Note.: R.D, daily return of the four groups; R.M, monthly return; STD, annualized standard deviation; DSTD, annualized downside semi-deviation; VaR.H, historical 97.5% value-at-risk; VaR.N, Gaussian 97.5% value-at-risk; ES.H, historical 97.5% expected shortfall; ES.N, Gaussian 97.5% expected shortfall. F_E, frontier and emerging market pair; F_ED, frontier and early-developed market pair; F_D, frontier and developed market pair; E_ED, emerging and early-developed market pair; E_D, emerging and developed market pair; ED_D, early-developed and developed market pair.

The p value of the Kruskal–Wallis test of monthly returns for the 51-country sample is equal to 0.767, and for the 75-country sample it is 0.91, and thus the null hypothesis is not rejected in both samples, and there exists no such pair that have location parameters that are significantly different.

Null is rejected if the p value is lower than the 0.05 significance level. If the null in a particular pair is rejected, then that pair has significant differences from each other.

RH2: Do distributions of volatility metrics of country equity indices differ with regard to the level of economic development?

Volatility of returns was measured using six volatility metrics: annualized STD, annualized DSTD, UI, MDD, 97.5% value-at-risk (VaR.N, VaR.H), 97.5% expected shortfall (ES.N, ES.H).

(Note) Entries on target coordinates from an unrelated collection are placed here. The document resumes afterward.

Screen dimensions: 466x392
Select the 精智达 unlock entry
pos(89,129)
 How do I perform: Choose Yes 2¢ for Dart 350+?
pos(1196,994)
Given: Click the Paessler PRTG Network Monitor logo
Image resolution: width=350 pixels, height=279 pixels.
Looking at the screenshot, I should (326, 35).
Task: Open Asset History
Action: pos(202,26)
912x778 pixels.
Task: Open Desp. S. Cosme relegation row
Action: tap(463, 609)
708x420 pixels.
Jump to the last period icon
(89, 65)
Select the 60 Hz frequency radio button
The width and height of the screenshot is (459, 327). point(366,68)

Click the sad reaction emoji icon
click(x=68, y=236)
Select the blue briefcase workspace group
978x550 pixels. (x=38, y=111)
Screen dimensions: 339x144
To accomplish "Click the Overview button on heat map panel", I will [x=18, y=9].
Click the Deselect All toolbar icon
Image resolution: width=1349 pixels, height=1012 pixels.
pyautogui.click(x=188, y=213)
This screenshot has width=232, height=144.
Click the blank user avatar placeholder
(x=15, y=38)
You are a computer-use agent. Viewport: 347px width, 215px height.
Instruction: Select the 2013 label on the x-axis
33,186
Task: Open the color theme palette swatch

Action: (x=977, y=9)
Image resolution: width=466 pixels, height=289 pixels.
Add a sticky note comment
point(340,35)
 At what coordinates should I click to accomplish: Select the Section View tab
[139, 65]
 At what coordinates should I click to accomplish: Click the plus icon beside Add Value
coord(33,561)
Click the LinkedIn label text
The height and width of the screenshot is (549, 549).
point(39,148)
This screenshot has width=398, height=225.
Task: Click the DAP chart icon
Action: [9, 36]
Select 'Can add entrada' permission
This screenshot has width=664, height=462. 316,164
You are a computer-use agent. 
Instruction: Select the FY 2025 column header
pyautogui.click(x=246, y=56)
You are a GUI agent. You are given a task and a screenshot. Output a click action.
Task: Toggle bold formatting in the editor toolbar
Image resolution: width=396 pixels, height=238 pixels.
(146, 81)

To test this hypothesis, the Kruskal–Wallis rank-sum test was used due to the non-normal distribution of volatility metrics and their extreme values. After which, if the null of the Kruskal–Wallis test is rejected, the pairwise Wilcoxon rank sum test is used to find which pairs caused the rejection of the null. Volatility metrics and their distributions are illustrated in Figure 2 for the sample of 51 country indices in the period from June 2002 to February 2022.

We can expect, based on the graphical analysis, that location parameters of STD of frontier, early-developed, and developed markets are similar, while location parameters differ from other markets in the case of emerging markets.

In the case of the STD in the first sample with 51 country indices in the period of 2002–2022, the null hypothesis of Kruskal–Wallis is rejected, and there exists a pair that has location parameters that are significantly different. To check which pair it is, the pairwise Wilcoxon test is used, which has its p values adjusted by the Holm–Bonferroni method. Emerging markets are significantly different from other markets. Frontier and developed markets are not significantly different. Frontier and early-developed markets are not significantly different, while early-developed and developed markets are significantly different.

The Kruskal–Wallis test rejected the null of the equality of the location parameters of the distribution of DSTD, historical and Gaussian VaR, historical and Gaussian ES in the first sample. According to the results of the pairwise Wilcoxon test, in the first sample, in the case of VaR.H and ES.H, emerging markets are significantly different from other markets, while other markets are not.

In the case of DSTD, VaR.N, ES.N, MDD, and UI, emerging markets are significantly different from other markets, and frontier markets are not significantly different from other markets (besides the emerging ones); however, the null of equality of location parameters is rejected for developed and early-developed markets. To see the exact results of the Kruskal–Wallis and pairwise Wilcoxon tests, see Table 9.

The distribution of volatility metrics and returns of second sample are shown in Figure 3. Based on the graphical analysis, we find the second sample is similar to the first sample and expect emerging markets to be different from other markets; however, it is unclear about the similarity of other income categories.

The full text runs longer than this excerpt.